SOURCE TEXT:
"""

This is something of a follow up to Breaking the IXP MTU Egg is no Chicken’s game…
One of the reasons for adoption that was doing the rounds in the wake of Martin Levy’s internet draft on the topic of enabling jumbo frames across shared media IXPs is that using jumbos will help speed up BGP convergence during startup. The rationale here is that session set up and bulk update exchange will happen more quickly over a jumbo capable transport.
Something about this didn’t sit right in my mind, it seemed like a red herring to me. A tail wagging the dog, so to speak. The primary reasons for wanting jumbos are already documented in the draft and discussed elsewhere. If using jumbos gave a performance boost during convergence, then it was a nice bonus, but that flew in the face of my experience of convergence – that it’s more likely to be bound by the CPU rather than the speed of the data exchange.
I wondered if any research had been done on this, so I had a quick Google to see what was out there.
No formal research on the first page of hits, but some useful (if a few years old) archive material from the Cisco-NSP mailing list, particularly this message…
Spent some time recently trying to tune BGP to get convergence down as far as possible. Noticed some peculiar behavior. I'm running 12.0.28S on GSR12404 PRP-2. Measuring from when the BGP session first opens, the time to transmit the full (~128K routes) table from one router to another, across a jumbo-frame (9000-bytes) GigE link, using 4-port ISE line cards (the routers are about 20 miles apart over dark fiber). I noticed that the xmit time decreases from ~ 35 seconds with a 536-byte MSS to ~ 22 seconds with a 2500-byte MSS. From there, stays about the same, until I get to 4000, when it beings increasing dramatically until at 8636 bytes it takes over 2 minutes. I had expected that larger frames would decrease the BGP converence time. Why would the convergence time increase (and so significantly) as the MSS increases? Is there some tuning tweak I'm missing here? Pete.
While not massively scientific, this does seem like a reasonable strawman test of the router architecture of the day (2004), and got this reply from Tony Li:
How are your huge processor buffers set up? I would not expect a larger MTU/MSS to have much of an effect, if at all. BGP is typically not constrained by throughput. In fact, what you may be seeing is that with really large MTUs and without a bigger TCP window, you're turning TCP into a stop and wait protocol. Tony
This certainly confirmed my suspicion that BGP convergence performance is not constrained by throughput but by other factors, and primarily by processing power.
Maybe there are some modest gains in convergence time to be had, but there is a danger that loss of a single frame of routing information data (due to some sort of packet loss, maybe a congested link, or a queue drop somewhere in a shallow buffer) could cause retransmits sufficiently damaging to slow reconvergence.

"""

DATA SUPPLIED:
"""

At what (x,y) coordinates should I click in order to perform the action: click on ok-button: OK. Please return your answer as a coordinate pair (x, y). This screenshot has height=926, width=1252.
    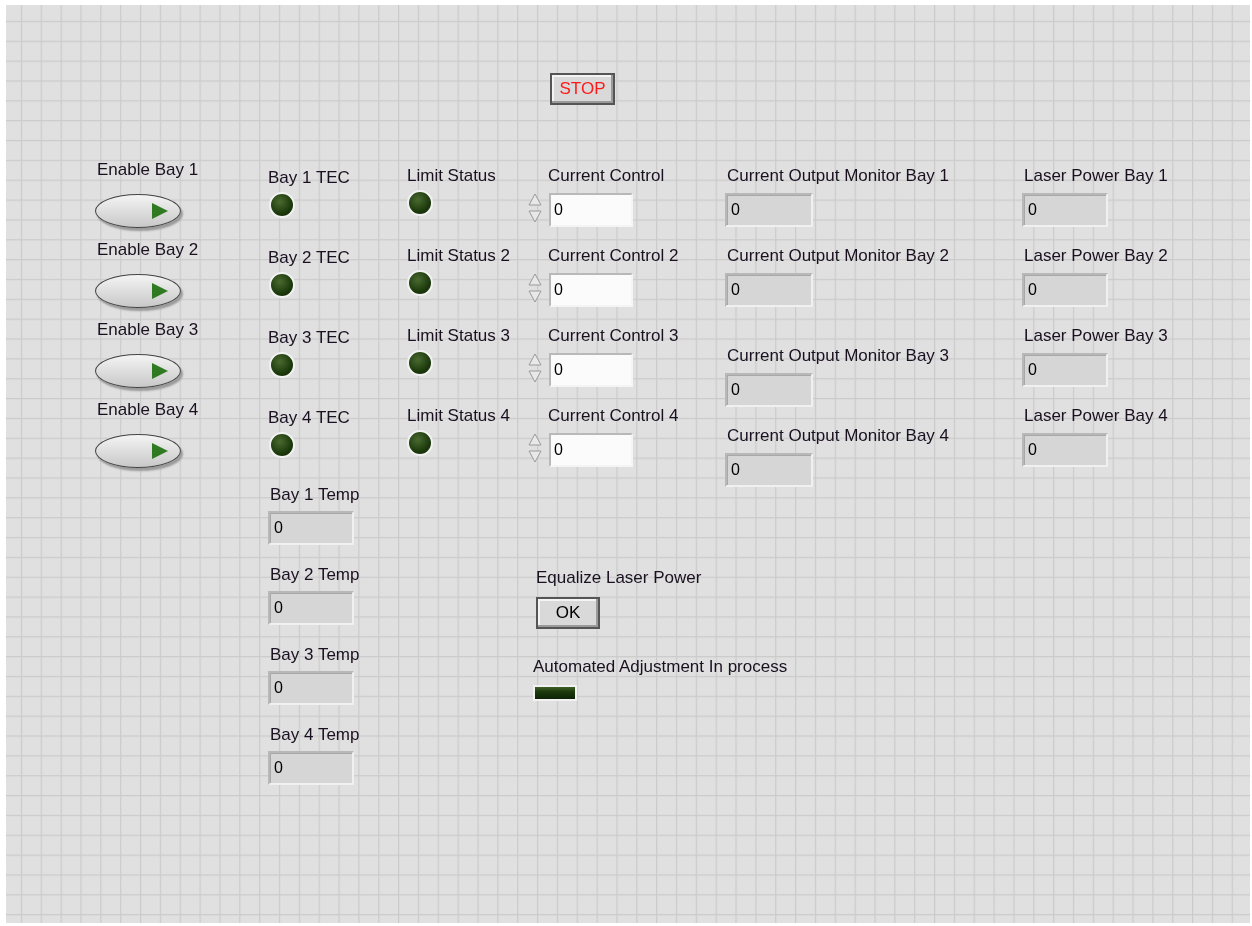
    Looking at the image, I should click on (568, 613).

"""
"""

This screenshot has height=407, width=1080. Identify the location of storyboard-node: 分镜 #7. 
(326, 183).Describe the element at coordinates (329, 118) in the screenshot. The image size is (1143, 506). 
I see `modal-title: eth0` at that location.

"""

YOUR ASSIGNMENT: From the piece on jumbo frames and BGP convergence, copy out everything from "While not massively" down to "by processing power.".

RESULT OF THE TASK:
While not massively scientific, this does seem like a reasonable strawman test of the router architecture of the day (2004), and got this reply from Tony Li:
How are your huge processor buffers set up? I would not expect a larger MTU/MSS to have much of an effect, if at all. BGP is typically not constrained by throughput. In fact, what you may be seeing is that with really large MTUs and without a bigger TCP window, you're turning TCP into a stop and wait protocol. Tony
This certainly confirmed my suspicion that BGP convergence performance is not constrained by throughput but by other factors, and primarily by processing power.